When he comes for his next appointment, Presley claims, unconvincingly, that his memories are under control, then promptly disappears. An obsessed Frank enlists his computer-assistant, Tom (whose calm, mid-Atlantic male accent and unnecessary use of Frank's name evokes HAL more than Siri), to do some research. He also starts keeping a journal – a book of secrets, if you will – which he handwrites to avoid Tom's prying eyes. It's a futile gesture: Tom has access to Frank's thoughts though he politely pretends not to. Sure enough, Frank is soon contacted by the Department of Internal Security (one of several Orwellian flourishes), which tells him to stop contacting Presley, who, they claim, is a national security risk. Prohibition being the surest way to pique someone's interest, Frank does no such thing, cueing the unravelling of Nostalgia's well-calibrated plot.

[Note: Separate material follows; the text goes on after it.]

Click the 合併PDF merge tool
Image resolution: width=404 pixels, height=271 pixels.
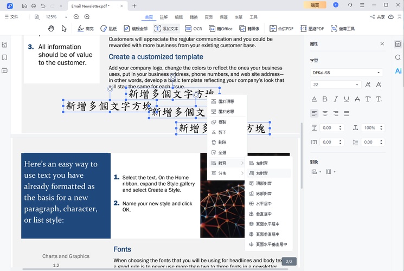(281, 28)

Vassanji hardly needed the cover of speculative fiction to explore generational anxiety, ethnic identity, economic subjugation or postcolonial strife. Yet, it's a genre he inhabits with ease. Better still, the change of scenery has put him in an appealingly playful mood. Nostalgia is often funny and ironic, a description that hasn't often applied to Vassanji's writing. While portraying Toronto's Yonge and Eglinton as a hotbed for social foment is a bit of an inside joke – the corner is known locally as "Young and Eligible" – other touches, such as the characterizing of anti-rejuvenation religious groups as "pro-death" will have broader resonance. (In other bad news, the Leafs are still losing.)

There's self-abnegating charm, too, to the fact that Nostalgia is also a fiction about the insufficiency of fiction. When the pathetic reality of Frank's situation finally hits him, he has a moment of despairing lucidity: "I'm a fake. I'm a fiction. A character in a book."

Emily Donaldson is the editor of Canadian Notes & Queries.